The Cardinals also have other young outfielders on the way to the majors, though at the moment there's no compelling reason to rush Stephen Piscotty, James Ramsey or Randal Grichuk here in '14.

The possibilities are all over the outfield map.

Make no mistake: The GM traded for a player with the clear goal of going in a different direction in center field. But the manager says Jay still has a chance to be a starter. Depending on who you believe, Jay could play a lot, or hardly at all.

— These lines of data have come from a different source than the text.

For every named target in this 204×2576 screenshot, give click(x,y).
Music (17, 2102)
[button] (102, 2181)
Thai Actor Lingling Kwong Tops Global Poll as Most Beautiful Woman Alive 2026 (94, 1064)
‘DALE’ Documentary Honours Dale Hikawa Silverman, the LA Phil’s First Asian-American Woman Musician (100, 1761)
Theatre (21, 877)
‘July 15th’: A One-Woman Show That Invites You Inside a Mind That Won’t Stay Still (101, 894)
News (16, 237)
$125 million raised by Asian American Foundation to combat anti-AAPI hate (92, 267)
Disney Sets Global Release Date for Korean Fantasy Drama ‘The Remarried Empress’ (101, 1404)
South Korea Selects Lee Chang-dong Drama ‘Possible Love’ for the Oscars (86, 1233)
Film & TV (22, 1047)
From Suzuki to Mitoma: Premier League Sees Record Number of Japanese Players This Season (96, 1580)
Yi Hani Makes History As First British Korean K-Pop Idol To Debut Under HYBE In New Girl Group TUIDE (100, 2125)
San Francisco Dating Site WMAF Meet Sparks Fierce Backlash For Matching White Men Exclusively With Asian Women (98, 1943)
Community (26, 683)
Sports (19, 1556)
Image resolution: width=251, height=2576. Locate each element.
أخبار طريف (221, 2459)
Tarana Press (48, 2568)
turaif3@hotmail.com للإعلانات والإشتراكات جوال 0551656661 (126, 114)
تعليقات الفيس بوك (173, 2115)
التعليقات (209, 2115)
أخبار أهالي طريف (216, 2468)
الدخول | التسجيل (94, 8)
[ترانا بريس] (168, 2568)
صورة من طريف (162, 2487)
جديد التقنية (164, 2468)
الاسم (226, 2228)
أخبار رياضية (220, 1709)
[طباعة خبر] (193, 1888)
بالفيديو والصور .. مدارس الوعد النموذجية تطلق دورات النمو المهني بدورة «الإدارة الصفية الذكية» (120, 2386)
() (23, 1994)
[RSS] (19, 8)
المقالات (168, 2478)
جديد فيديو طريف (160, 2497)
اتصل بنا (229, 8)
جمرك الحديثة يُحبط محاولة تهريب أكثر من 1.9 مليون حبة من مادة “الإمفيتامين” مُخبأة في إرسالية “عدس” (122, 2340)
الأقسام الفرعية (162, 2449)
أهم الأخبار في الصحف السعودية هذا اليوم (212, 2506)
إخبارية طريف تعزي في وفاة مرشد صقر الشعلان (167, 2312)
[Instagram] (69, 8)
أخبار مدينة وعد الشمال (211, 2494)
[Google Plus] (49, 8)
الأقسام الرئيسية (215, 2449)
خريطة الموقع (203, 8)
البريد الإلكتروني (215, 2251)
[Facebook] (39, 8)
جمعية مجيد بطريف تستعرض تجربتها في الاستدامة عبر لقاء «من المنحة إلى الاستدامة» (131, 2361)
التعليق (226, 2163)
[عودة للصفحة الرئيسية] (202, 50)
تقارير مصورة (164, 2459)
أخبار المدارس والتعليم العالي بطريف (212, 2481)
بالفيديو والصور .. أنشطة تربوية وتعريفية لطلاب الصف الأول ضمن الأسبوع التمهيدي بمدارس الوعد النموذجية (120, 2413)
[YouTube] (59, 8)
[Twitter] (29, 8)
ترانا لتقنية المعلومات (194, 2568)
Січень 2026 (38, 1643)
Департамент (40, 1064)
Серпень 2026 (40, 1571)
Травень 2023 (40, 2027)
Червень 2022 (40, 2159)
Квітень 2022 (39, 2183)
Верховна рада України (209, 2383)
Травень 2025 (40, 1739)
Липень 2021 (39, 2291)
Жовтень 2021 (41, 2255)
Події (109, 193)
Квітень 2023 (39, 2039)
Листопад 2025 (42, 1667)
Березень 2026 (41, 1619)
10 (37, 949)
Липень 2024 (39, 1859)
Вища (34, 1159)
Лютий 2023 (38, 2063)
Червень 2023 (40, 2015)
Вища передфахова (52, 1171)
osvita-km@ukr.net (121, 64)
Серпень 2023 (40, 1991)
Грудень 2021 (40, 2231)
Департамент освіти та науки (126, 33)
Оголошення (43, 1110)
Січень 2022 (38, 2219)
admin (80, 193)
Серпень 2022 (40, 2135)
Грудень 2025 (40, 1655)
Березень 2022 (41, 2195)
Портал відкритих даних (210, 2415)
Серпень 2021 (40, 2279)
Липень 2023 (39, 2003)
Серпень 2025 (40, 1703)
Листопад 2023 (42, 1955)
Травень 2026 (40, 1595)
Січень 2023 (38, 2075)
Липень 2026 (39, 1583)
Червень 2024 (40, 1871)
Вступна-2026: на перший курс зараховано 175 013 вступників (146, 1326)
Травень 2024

Jay's presence, at $3 million or so, could be an unnecessary extravagance. But his presence could be vital in the event of injuries; after all this team has won two NL pennants, a World Series and made it to the postseason with Jay as its starting center fielder from 2011-2013. Or Jay could be relocated in a trade.

My best guess is that the Cardinals will hedge their bet on Bourjos and keep Jay around. But how he'd be used is undetermined, and largely dependent on the injury factor and the prominence of the Taveras role in 2014.

We have solved nothing here today, but this does make for a good baseball discussion. As always, your comments and suggestions are welcome.